7. The meteorological data assimilation method incorporating terrain features as described in claim 6, characterized in that: The process involves performing multi-scale adaptive error decomposition on the meteorological assimilation results, and then combining this with preprocessed multi-source environmental observation data for refined error correction, resulting in a high-precision assimilated meteorological field dataset. The specific steps are as follows: Multi-scale adaptive error decomposition was performed on the meteorological assimilation results to identify the error distribution characteristics at different scales and obtain the error decomposition results; Using preprocessed multi-source environmental observation data, the error decomposition results are refined and error compensated to obtain the refined corrected error distribution; Based on the refined correction error distribution, the meteorological assimilation results are weighted and corrected to obtain a high-precision assimilated meteorological field dataset.
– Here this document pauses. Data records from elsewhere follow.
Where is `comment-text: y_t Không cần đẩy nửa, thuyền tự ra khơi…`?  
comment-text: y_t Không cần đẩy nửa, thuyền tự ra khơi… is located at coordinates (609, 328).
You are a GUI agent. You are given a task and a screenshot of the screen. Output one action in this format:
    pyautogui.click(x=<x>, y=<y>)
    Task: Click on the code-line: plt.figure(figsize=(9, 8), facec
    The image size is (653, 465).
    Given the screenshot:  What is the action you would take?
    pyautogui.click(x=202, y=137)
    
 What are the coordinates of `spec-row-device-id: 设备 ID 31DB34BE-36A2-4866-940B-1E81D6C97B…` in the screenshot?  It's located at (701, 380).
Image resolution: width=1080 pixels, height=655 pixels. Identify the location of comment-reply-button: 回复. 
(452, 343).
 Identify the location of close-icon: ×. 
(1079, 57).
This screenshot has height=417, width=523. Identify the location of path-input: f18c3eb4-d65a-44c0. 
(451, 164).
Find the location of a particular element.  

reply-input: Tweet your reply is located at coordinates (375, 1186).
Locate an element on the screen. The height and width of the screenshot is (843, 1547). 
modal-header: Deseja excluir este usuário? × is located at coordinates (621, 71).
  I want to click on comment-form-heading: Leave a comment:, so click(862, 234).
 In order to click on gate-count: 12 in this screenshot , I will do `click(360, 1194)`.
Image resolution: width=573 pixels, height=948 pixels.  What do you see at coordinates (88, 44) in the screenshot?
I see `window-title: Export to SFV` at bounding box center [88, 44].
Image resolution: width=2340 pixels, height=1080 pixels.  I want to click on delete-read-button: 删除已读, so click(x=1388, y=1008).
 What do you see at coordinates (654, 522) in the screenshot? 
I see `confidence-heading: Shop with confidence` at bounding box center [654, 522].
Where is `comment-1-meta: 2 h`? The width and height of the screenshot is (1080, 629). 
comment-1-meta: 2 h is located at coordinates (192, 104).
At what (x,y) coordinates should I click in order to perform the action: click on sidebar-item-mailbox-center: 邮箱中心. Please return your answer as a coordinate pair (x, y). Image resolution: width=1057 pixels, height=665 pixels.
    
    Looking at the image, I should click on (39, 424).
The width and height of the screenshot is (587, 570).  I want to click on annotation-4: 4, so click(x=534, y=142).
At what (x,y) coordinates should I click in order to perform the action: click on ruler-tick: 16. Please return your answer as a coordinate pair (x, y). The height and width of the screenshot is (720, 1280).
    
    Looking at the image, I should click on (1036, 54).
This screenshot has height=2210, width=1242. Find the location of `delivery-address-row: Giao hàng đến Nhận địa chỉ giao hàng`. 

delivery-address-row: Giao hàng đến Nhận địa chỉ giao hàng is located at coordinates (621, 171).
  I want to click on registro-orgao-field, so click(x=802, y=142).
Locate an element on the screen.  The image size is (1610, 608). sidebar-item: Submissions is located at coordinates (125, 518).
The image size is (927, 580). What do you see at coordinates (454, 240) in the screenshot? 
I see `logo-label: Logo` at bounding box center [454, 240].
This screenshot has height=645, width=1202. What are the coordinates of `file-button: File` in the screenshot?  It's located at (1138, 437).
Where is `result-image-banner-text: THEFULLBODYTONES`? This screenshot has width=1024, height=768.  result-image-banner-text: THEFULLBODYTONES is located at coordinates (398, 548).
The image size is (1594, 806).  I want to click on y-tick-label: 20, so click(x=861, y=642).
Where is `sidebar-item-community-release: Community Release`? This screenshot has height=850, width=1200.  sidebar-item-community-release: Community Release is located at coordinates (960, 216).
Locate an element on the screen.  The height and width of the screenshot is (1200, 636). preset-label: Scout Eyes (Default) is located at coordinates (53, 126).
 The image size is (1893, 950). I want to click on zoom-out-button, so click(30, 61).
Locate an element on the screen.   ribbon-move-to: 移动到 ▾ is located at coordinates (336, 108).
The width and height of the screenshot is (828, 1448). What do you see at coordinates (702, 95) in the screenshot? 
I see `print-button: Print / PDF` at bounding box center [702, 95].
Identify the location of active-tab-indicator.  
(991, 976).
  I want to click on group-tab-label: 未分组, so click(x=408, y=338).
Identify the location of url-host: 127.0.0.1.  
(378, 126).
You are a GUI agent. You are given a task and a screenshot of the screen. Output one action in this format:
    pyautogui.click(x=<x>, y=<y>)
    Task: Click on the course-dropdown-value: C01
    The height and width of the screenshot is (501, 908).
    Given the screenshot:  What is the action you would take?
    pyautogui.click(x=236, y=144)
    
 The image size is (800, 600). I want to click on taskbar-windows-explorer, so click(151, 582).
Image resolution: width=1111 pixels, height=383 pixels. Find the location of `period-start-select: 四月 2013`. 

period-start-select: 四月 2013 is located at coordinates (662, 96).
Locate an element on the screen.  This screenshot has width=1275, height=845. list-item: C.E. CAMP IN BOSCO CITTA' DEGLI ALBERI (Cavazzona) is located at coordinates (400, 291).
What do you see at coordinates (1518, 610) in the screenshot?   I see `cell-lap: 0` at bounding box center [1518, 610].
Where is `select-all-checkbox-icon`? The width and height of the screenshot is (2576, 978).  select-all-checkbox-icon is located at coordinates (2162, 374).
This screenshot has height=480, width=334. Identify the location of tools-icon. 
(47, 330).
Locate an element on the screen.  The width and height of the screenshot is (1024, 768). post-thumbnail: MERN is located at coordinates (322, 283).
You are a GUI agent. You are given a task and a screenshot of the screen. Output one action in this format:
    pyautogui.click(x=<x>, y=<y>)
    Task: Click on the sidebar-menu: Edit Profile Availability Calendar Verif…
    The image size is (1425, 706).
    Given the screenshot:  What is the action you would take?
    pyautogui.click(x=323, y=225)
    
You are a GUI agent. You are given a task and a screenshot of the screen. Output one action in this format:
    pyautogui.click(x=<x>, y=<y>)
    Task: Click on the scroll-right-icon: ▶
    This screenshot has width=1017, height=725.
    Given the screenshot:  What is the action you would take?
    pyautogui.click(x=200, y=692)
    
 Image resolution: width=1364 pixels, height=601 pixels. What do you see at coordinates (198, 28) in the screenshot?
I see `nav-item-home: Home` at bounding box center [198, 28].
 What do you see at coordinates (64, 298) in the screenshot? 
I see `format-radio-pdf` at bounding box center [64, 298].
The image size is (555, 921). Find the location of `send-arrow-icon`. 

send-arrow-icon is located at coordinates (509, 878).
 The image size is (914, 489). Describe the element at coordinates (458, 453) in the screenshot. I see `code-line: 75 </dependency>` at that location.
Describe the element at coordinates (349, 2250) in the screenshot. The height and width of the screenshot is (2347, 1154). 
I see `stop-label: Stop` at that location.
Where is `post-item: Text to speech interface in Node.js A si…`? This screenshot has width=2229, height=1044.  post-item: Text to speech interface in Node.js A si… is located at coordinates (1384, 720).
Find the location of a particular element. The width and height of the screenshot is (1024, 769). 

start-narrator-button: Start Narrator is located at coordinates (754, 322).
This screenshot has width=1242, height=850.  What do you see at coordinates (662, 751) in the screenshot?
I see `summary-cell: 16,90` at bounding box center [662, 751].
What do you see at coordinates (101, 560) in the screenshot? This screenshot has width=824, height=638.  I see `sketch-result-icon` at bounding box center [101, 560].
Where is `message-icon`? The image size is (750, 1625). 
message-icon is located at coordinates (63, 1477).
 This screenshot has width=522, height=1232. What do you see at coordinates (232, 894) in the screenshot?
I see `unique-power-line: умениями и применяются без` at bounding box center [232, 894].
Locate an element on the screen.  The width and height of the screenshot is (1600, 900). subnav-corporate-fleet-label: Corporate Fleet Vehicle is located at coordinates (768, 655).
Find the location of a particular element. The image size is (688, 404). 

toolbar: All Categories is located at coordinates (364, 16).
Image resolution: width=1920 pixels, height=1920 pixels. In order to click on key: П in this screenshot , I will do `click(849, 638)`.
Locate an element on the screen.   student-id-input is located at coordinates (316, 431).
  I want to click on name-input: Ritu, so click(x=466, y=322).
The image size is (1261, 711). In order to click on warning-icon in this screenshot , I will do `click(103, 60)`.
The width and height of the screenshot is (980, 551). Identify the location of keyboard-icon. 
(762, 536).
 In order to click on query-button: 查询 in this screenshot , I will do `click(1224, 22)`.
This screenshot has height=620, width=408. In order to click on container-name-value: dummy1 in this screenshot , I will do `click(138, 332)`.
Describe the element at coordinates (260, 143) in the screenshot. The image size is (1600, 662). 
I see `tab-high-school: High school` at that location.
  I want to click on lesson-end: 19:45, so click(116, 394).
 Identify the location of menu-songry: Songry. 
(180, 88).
8. A computer device comprising a memory and a processor, wherein the memory stores a computer program, characterized in that: When the processor executes the computer program, it implements the steps of the meteorological data assimilation method for fusing terrain features as described in any one of claims 1 to 7.
9. A computer-readable storage medium having a computer program stored thereon, characterized in that: When the computer program is executed by the processor, it implements the steps of the meteorological data assimilation method for fusing terrain features as described in any one of claims 1 to 7.